Ondanks dat “Silverthorn” alweer het tiende album van Kamelot is sinds 1995, is het pas de derde met een recensie op Progwereld. Van zusje ‘Epica’ (om er nog maar een te noemen) vind je (helaas) geen recente albums in de database terug. Waarom? Vraag het de bands, blijkbaar zien ze zichzelf niet steevast onder de noemer ‘progressief’ en twijfelt men bij elke nieuwe release of promo’s uitgaan naar intrinsieke progsites, dan wel dat de postbode zijn ronde beperkt tot de reguliere ‘metalschrijvers’. Terecht misschien, gelet op de afsluitende alinea bij de review van “Ghost Opera”:
“Het zal de grote, nog immer groeiende, schare fans een rotzorg zijn en de verkoopcijfers van “Ghost Opera” zullen die van “The Black Halo” waarschijnlijk weer gaan overstijgen, maar het kunstje van Kamelot begint toch wel een beetje voorspelbaar te worden. Misschien wordt het eens tijd om met een nieuwe producer in zee te gaan. Een echt frisse wind zou welkom zijn.”

____

Het hoeveelste album van Kamelot is “Silverthorn” volgens het tekstfragment? Deze items zijn afkomstig uit een andere bron.

** AANGELEVERDE ITEMS **
____

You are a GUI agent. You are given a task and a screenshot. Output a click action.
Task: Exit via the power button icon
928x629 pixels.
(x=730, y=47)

____

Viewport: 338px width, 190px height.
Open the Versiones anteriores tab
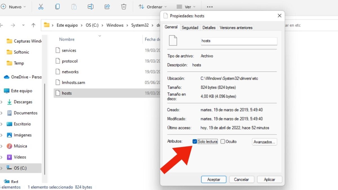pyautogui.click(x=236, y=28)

____

** RESULTAAT VAN TAAK **
Het tiende album sinds 1995.